Loading...
Loading...
Miami startup Subquadratic unveiled SubQ 1M-Preview, a claimed subquadratic sparse-attention LLM that reportedly scales attention compute linearly to support research results at 12 million-token contexts. The company says SubQ cuts attention costs by up to ~1,000× versus frontier transformers, achieves strong third-party benchmark results, and is launching private-beta products including an API, a coding agent that loads whole repos into one context, and a long-context search tool after raising $29M. Researchers urge independent validation, noting prior skepticism about replacing transformers’ quadratic attention and calling for reproducible benchmarks to confirm SubQ’s potential to reshape long-context model design and reduce retrieval workarounds.
If Subquadratic's claims hold, developers and infrastructure teams could handle multi-million-token contexts with far lower attention costs, changing model design and retrieval patterns. Independent validation is critical for tech pros to assess integration, benchmarking, and cost implications.
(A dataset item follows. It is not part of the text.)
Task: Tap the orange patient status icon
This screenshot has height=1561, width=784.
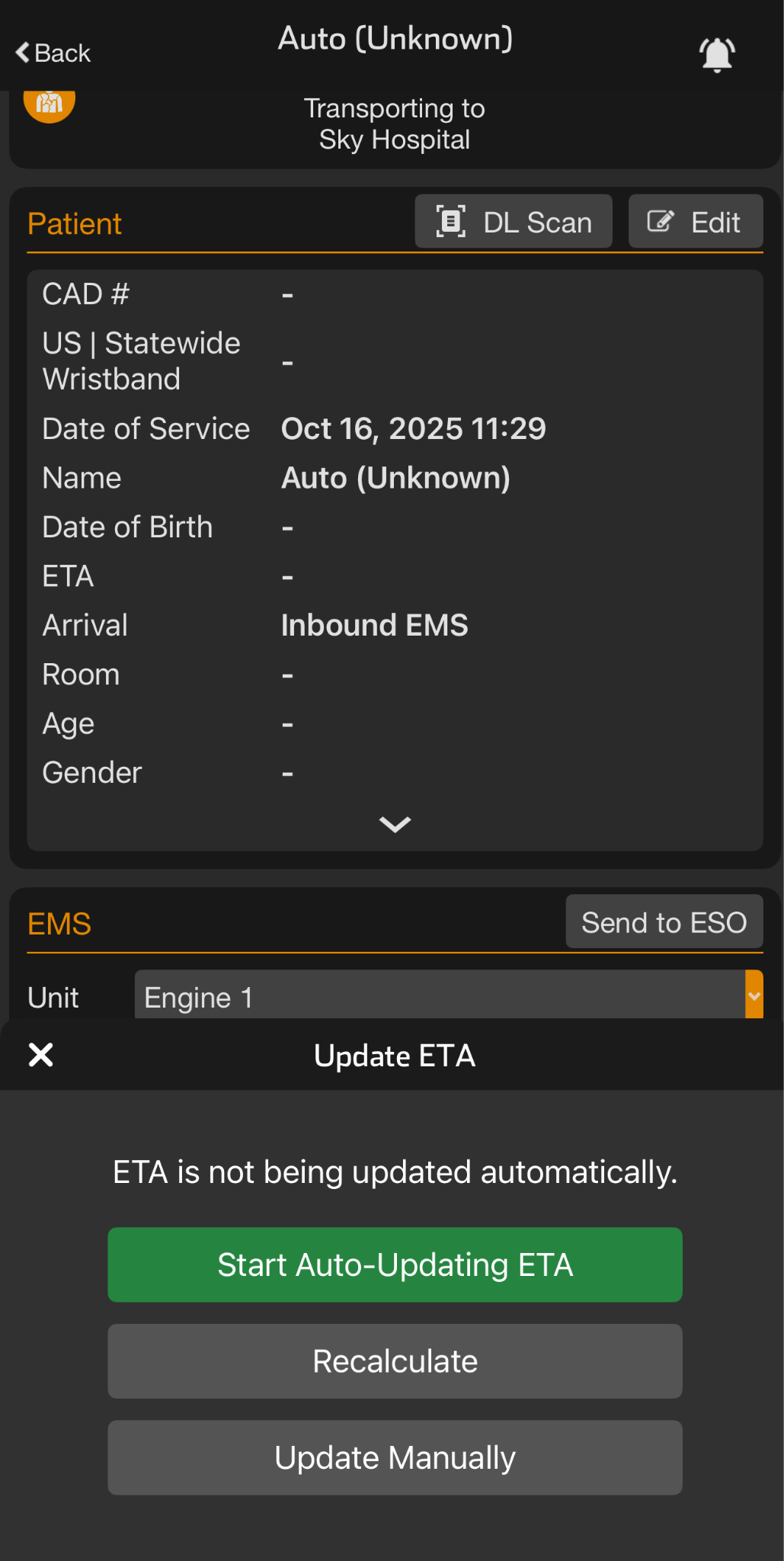Action: [50, 104]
Dossier last updated: 2026-05-11 07:14:34
Miami startup Subquadratic announced a new AI model, SubQ, claiming up to 1,000x efficiency gains over current architectures, but researchers and experts are calling for independent benchmarks and transparent methodology. Subquadratic asserts architectural innovations that reduce compute and memory costs, positioning SubQ as a potential disruptor for large-model deployment and edge inference. Critics warn the claim lacks peer-reviewed results, open-source code, and standardized evaluation across workloads, noting past industry examples where early performance claims did not generalize. The dispute matters because unverified efficiency breakthroughs could reshape costs for cloud providers, startups, and developers if true, but require reproducible evidence before influencing adoption, investment, or research directions.
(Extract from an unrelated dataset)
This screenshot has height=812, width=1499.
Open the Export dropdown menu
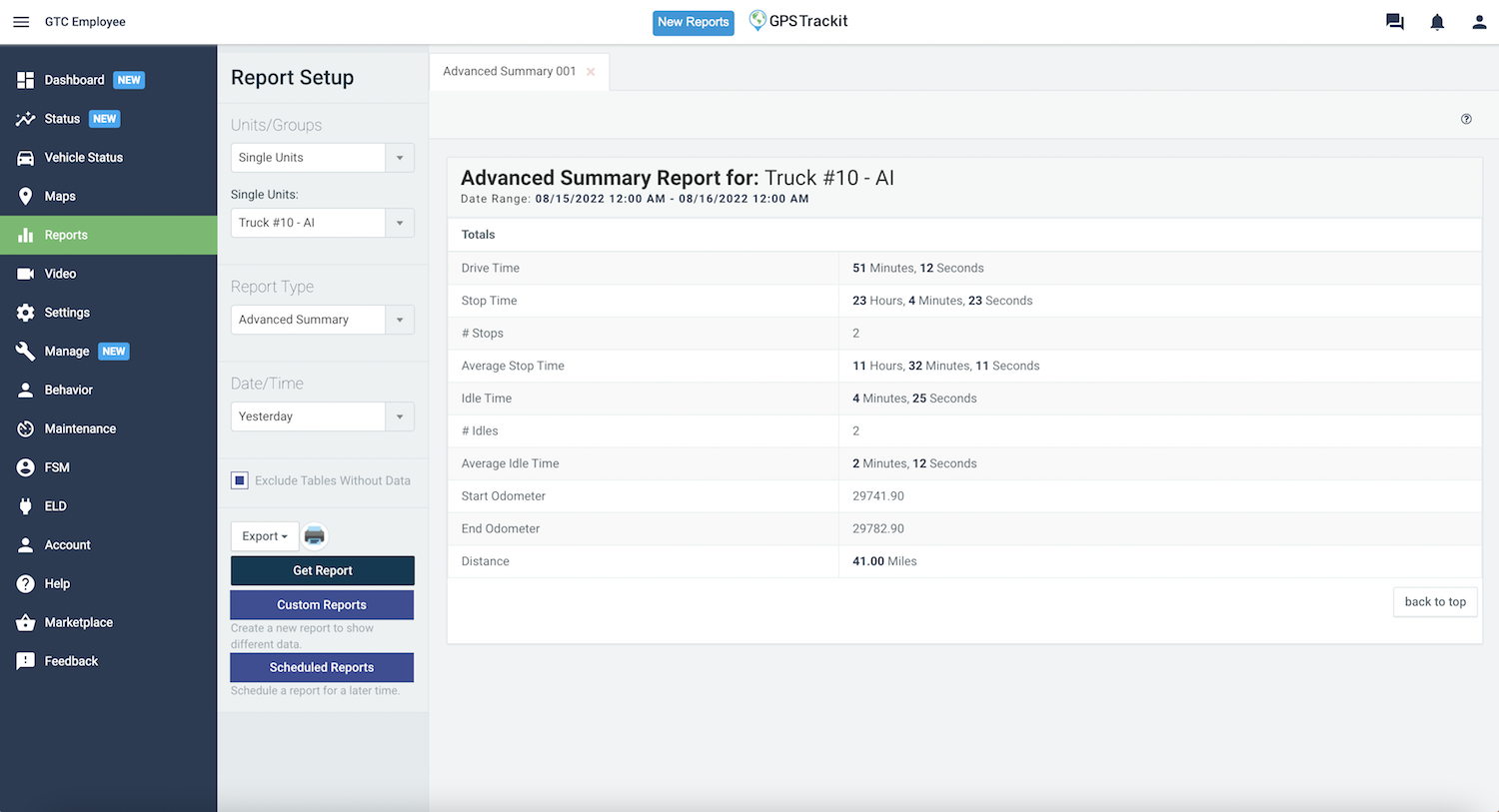pos(265,536)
Miami startup Subquadratic claims its first model, SubQ 1M-Preview, uses a new Subquadratic Sparse Attention (SSA) architecture that makes attention compute grow linearly with context length, producing up to ~1,000x lower attention cost at 12 million tokens versus current frontier models. The company launched three private-beta products (an API, SubQ Code agent, and SubQ Search) and raised $29M in seed funding from investors including Justin Mateen and Javier Villamizar, with a reported $500M valuation. Researchers have reacted skeptically and called for independent validation because prior attempts to beat transformers’ quadratic attention cost have struggled; if verified, SSA could materially change long-context LLM design and lower the need for retrieval workarounds.
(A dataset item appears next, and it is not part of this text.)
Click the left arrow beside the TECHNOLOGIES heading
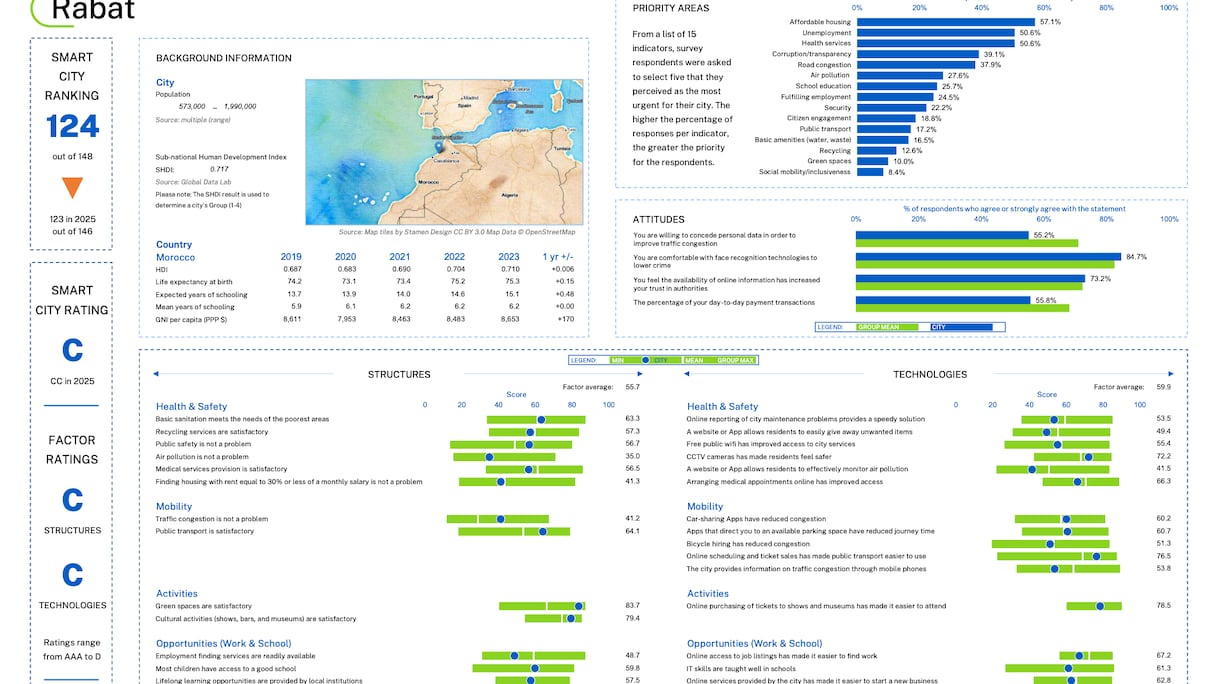 [687, 375]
Subquadratic announced SubQ 1M-Preview, the company’s first LLM built on a fully subquadratic attention architecture that claims linear compute scaling with context length and a 12 million-token research result. The startup says SubQ reduces attention compute by nearly 1,000× versus frontier transformer models and delivers state-of-the-art long-context accuracy on needle-in-a-haystack and exact-copy tasks. SubQ is launching private beta access to an API, SubQ Code (a CLI coding agent that loads entire repositories into one context), and SubQ Search for long-context research. Third-party-verified benchmark claims include 95% on RULER 128K, strong MRCR v2 results, and an SWE-Bench score of 81.8 versus peers such as Claude Opus, GPT, and Gemini.
Subquadratic unveiled SubQ 1M-Preview, claiming the first fully subquadratic large language model whose attention compute grows linearly with context length, enabling practical multi-million-token contexts (research result at 12 million tokens). The company says SubQ delivers state-of-the-art long-context accuracy, faster inference, and far lower compute — reporting up to ~1,000x lower attention compute versus frontier models and architecture-level sparse-attention gains (52× faster than FlashAttention, 63% less compute). Subquadratic is opening private beta access to an API, a CLI coding agent (SubQ Code) that loads full codebases into one context, and SubQ Search. Third-party-verified benchmarks (RULER 128K, MRCR v2, SWE-Bench) are cited to position SubQ against Claude Opus, GPT, and Gemini.